▶ _WHAT IS EXPECTED_
Render the stretch of material from the line containing "The width and height of the screenshot is (782, 400)." through the line containing "point(191,406)" as a numbered list, omitting blank lines. Leave the pictures out of the answer.

▶ _STORED DATA_
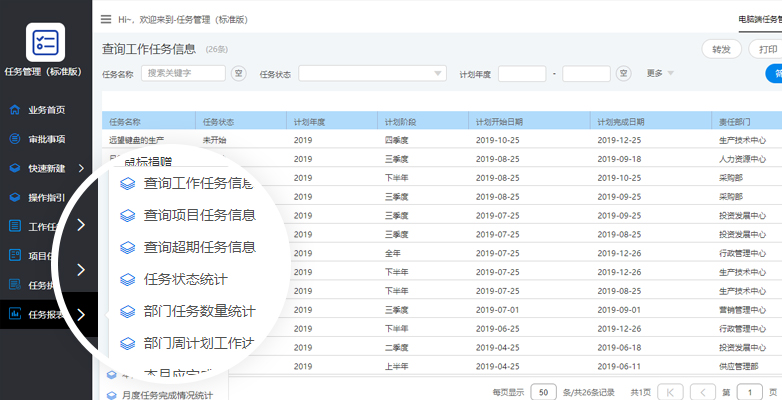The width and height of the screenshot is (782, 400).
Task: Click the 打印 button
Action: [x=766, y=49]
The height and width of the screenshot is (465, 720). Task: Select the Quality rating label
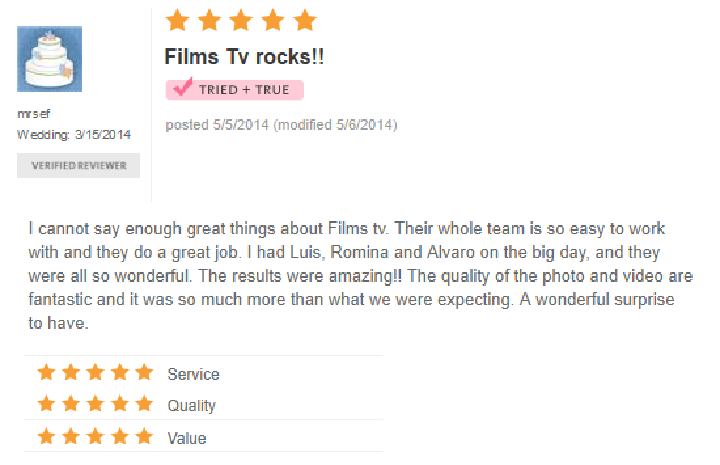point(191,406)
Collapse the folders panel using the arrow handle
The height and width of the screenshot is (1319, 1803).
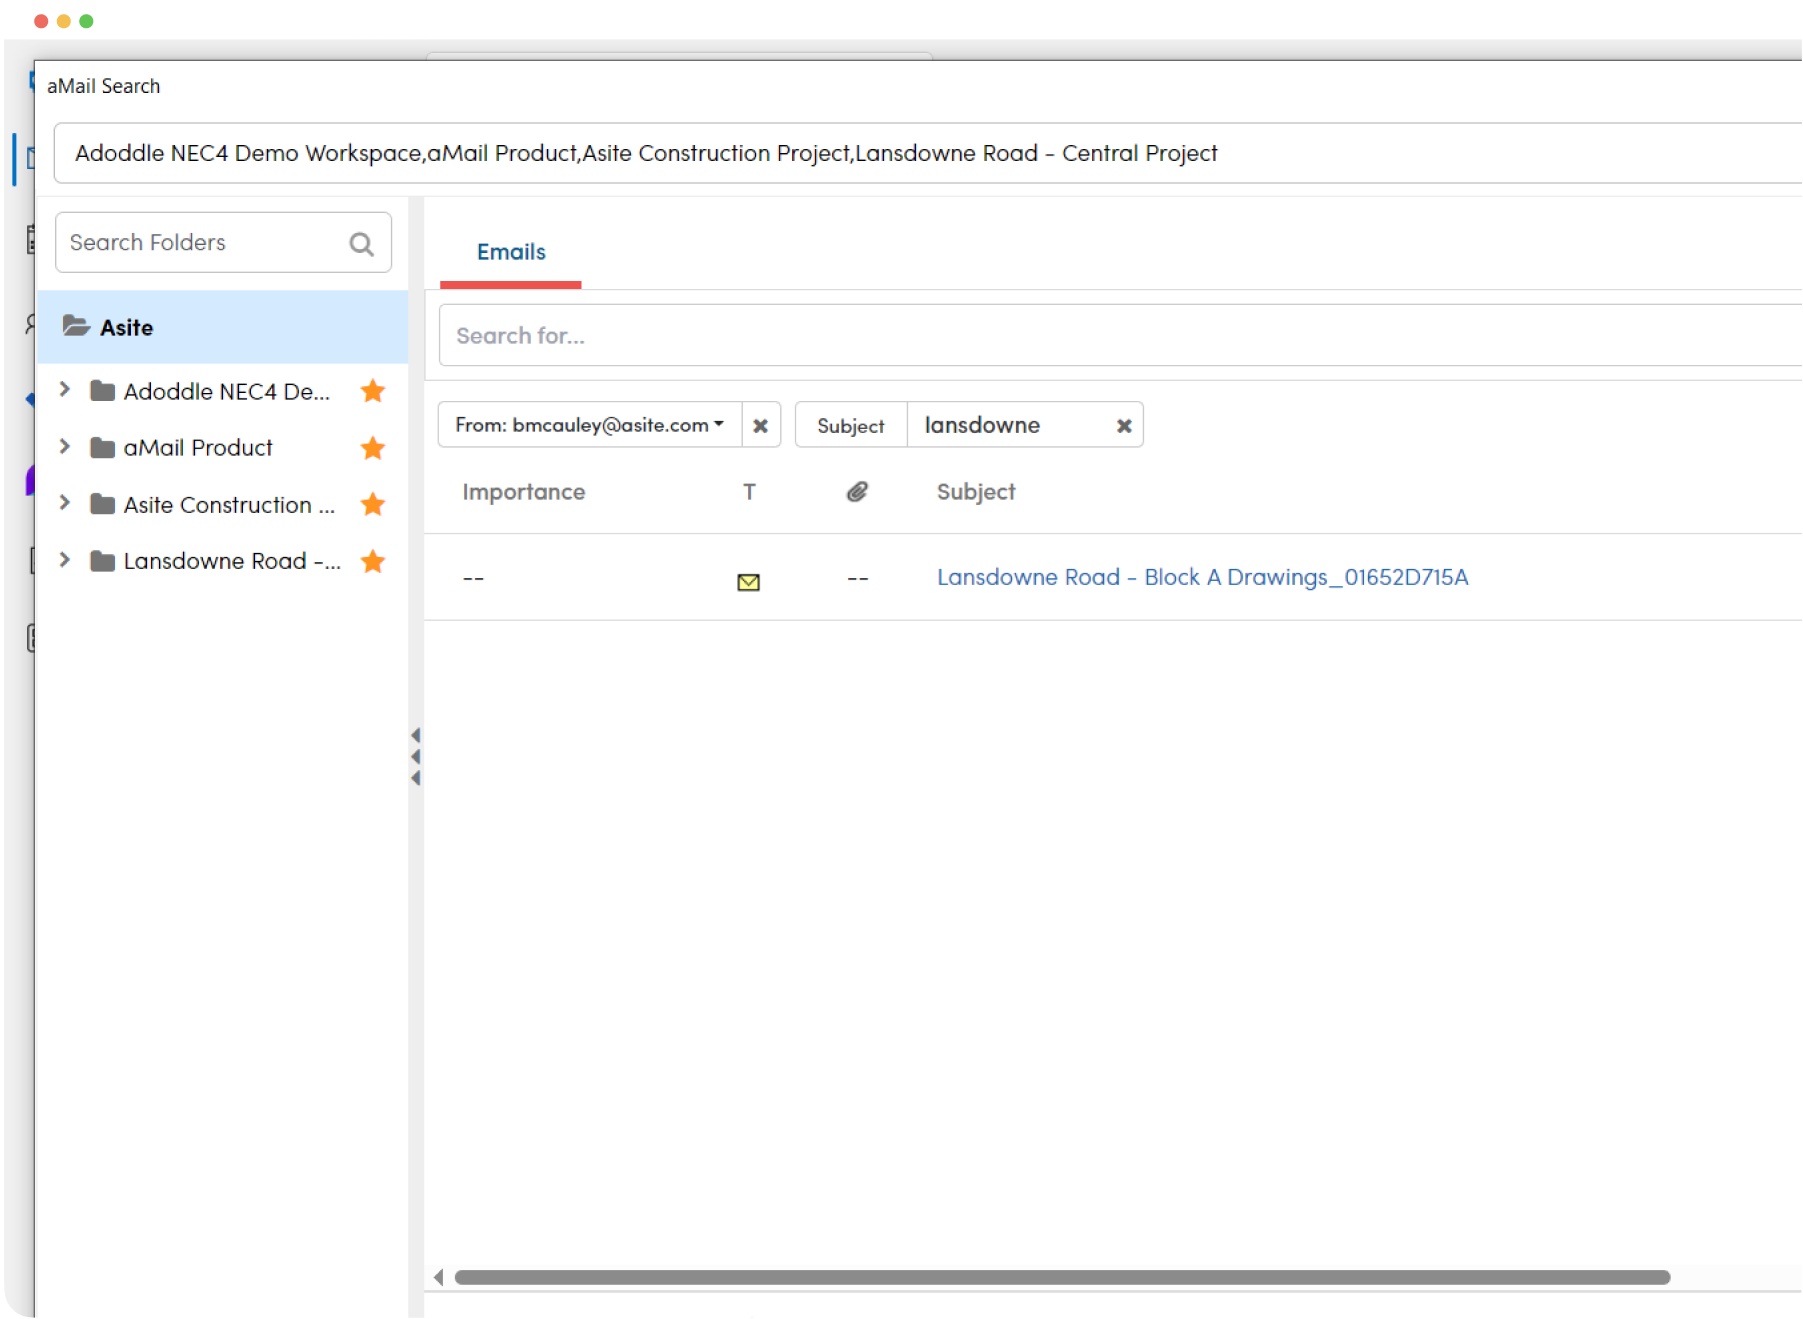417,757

...

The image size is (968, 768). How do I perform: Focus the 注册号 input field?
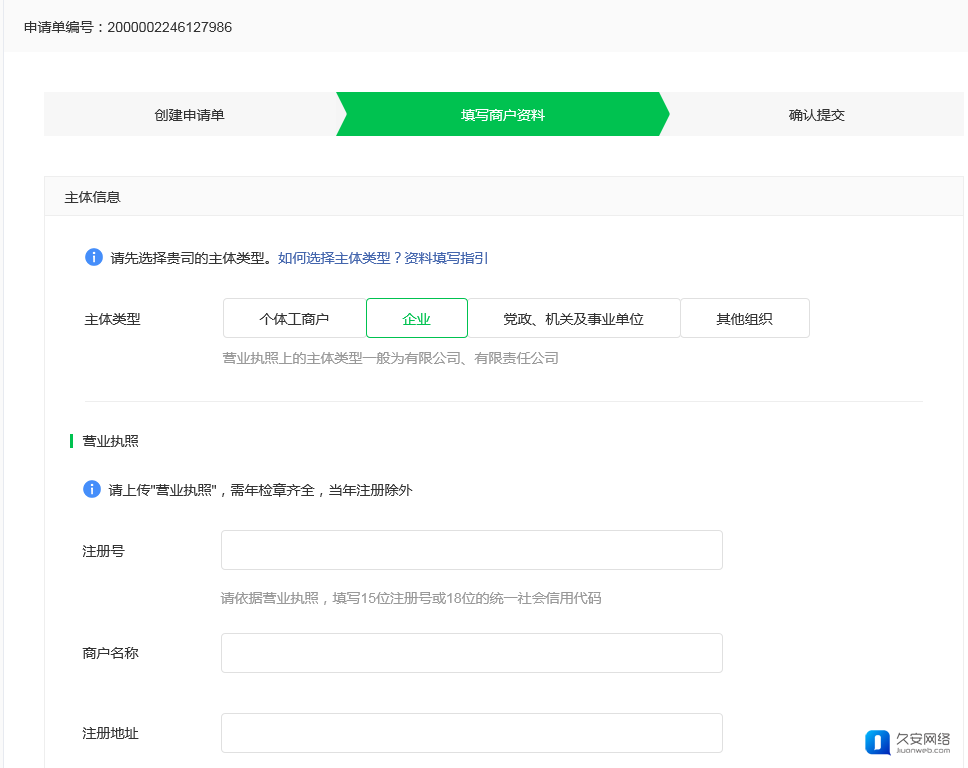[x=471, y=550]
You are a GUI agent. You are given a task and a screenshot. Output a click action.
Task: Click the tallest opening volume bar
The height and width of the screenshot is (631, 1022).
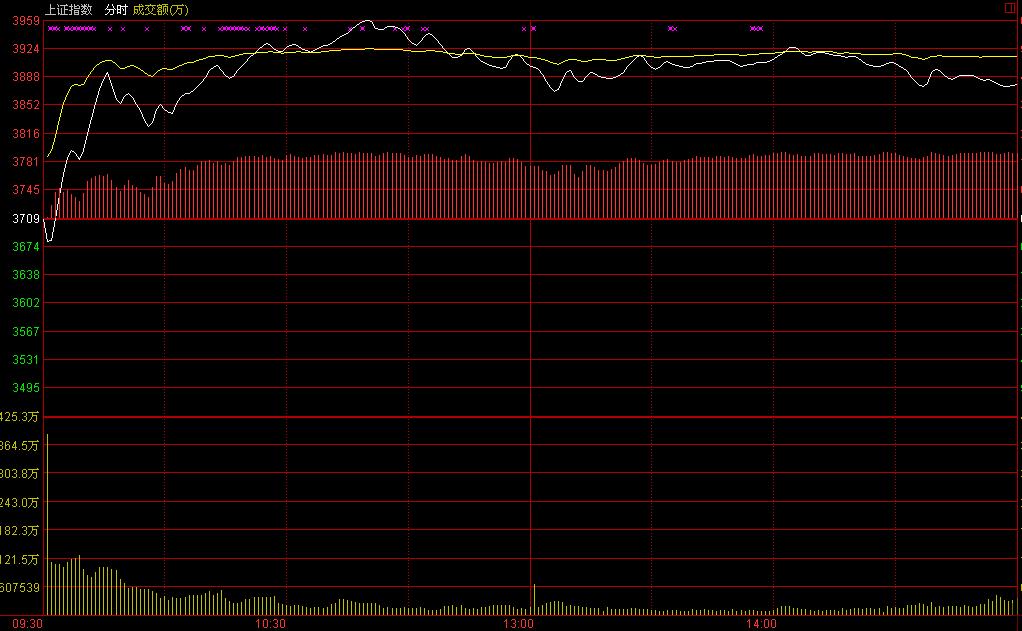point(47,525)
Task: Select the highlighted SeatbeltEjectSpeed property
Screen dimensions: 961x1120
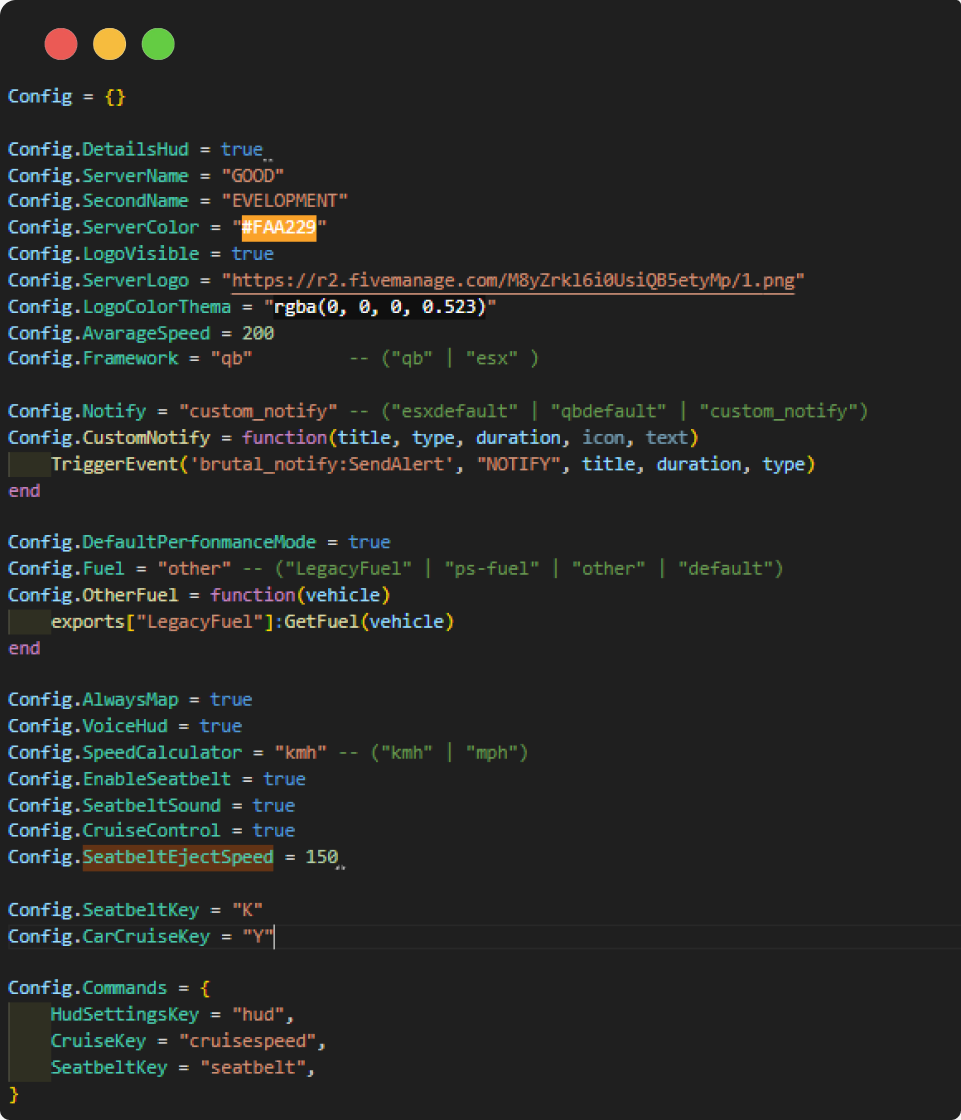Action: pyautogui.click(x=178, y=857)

...

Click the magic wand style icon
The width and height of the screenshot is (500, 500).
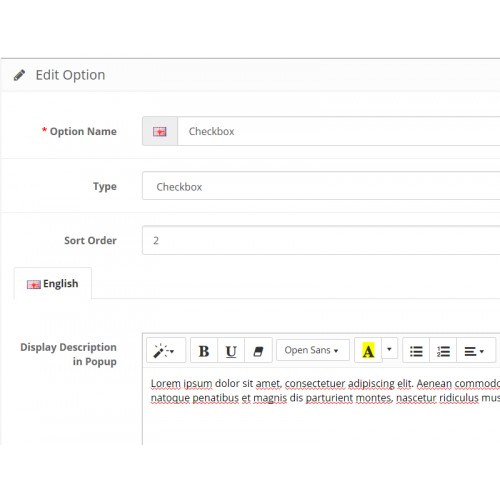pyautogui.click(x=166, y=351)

▶ _SOLUTION TO THIS EXERCISE_
1. The width and height of the screenshot is (782, 400).
2. Task: Click the 打印 button
3. Action: [x=766, y=49]
4. The height and width of the screenshot is (465, 720). Task: Select the Quality rating label
5. point(191,406)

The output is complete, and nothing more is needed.